Kuélap

Kuélap’s monumental citadel with its walls up to 20m high rises on a natural rocky cliff above the Utcubamba valley.

Within the mighty outer walls, which enclose an area of 580 x 110m, the remains of 420 mostly round buildings have been found, arranged on three levels. Of these buildings, which all had the same size, only the foundations have survived, and only ornamentation suggests that members of a certain social class lived on each level.
The fortress is bordered to the north and south by two watchtowers. Only three entrances lead into the interior, which taper so far that only one person can pass through.
One of the most enigmatic buildings in the complex is the building called Tintero (inkwell) because of its conical shape. The interpretations of its former function range from torture chamber to observatory. Seeds, animal and human bones, obsidian and ceramic vessels were found in a bottle-shaped pit inside the building, which indicate the ceremonial significance of the building.

Kuélap was probably built around 600 AD in order to offer the Chachapoyas a retreat, e.g. from the Huari (Wari), who conquered and ruled almost all of today’s Peru militarily between 500 and 900 AD. The Huari also created a complex infrastructure of roads, which were incorporated centuries later by the Incas and have since been regarded as Inca roads. A traffic route of a different kind is the new cable car, which leads from the village Nuevo Tingo over a distance of 4000m up to Kuélap within 20 minutes. At the beginning of 2017, it started its test operation and has been in regular operation since mid-February 2017.
Considering the lack of funds for the conservation and further archaeological research of the numerous cultural treasures of the region, the question remains whether the more than 21 million dollars spent on the project would not have been better invested elsewhere.

Kuélap can be visited as a day trip from Chachapoyas.
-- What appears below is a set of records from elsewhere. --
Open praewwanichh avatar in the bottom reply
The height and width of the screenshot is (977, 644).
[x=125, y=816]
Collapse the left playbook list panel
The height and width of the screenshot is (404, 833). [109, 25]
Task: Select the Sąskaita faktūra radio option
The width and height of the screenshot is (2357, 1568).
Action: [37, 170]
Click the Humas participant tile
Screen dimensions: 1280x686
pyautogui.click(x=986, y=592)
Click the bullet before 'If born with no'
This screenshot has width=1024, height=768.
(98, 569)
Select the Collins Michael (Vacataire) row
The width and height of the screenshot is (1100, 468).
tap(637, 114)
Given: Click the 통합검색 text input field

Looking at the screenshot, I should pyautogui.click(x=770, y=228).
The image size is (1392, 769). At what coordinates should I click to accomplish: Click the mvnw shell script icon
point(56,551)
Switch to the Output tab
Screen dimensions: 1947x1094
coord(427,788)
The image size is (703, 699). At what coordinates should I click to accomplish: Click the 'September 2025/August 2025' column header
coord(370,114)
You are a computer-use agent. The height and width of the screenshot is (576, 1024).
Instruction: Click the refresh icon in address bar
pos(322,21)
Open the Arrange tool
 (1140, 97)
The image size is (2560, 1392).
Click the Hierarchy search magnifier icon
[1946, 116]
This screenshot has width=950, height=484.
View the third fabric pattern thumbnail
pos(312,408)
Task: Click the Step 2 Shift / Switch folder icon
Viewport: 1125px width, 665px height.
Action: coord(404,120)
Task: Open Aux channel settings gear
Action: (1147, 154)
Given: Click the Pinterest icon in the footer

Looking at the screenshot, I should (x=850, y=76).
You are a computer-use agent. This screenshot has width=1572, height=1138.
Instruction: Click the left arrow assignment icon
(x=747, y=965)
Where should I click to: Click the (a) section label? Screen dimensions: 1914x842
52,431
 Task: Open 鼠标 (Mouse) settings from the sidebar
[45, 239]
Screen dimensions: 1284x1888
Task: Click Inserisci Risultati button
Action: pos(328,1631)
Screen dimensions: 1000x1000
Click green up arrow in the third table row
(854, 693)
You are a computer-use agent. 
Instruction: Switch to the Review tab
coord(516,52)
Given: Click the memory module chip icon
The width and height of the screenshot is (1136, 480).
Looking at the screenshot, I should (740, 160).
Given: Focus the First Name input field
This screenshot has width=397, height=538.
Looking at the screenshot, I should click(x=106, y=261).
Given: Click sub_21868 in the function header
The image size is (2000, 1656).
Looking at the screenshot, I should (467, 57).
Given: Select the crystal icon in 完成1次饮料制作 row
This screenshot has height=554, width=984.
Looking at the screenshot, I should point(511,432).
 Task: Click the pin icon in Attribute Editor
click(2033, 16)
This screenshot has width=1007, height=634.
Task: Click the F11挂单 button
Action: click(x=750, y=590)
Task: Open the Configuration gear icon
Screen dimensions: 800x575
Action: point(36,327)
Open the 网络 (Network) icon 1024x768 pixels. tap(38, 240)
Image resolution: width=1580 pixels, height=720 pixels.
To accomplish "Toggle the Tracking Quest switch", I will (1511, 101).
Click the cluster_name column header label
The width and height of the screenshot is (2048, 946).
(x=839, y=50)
Douglas Eugene “Gene” Savoy, who was born in 1927 and died in Reno in 2007 and was once given the nickname “The real Indiana Jones” by the People Magazine, was a dazzling figure even by American standards. As a discoverer, hobby researcher and preacher of a free church, he early developed a passion for the pre-Hispanic cultures of Mexico and South America, and over the decades claimed the discovery of more than 40 archaeological sites, most of them in Peru. Although his colleagues considered him a dangerous charlatan, the Peruvian state awarded him a medal of honor for bringing the regions of Northern Peru to international attention.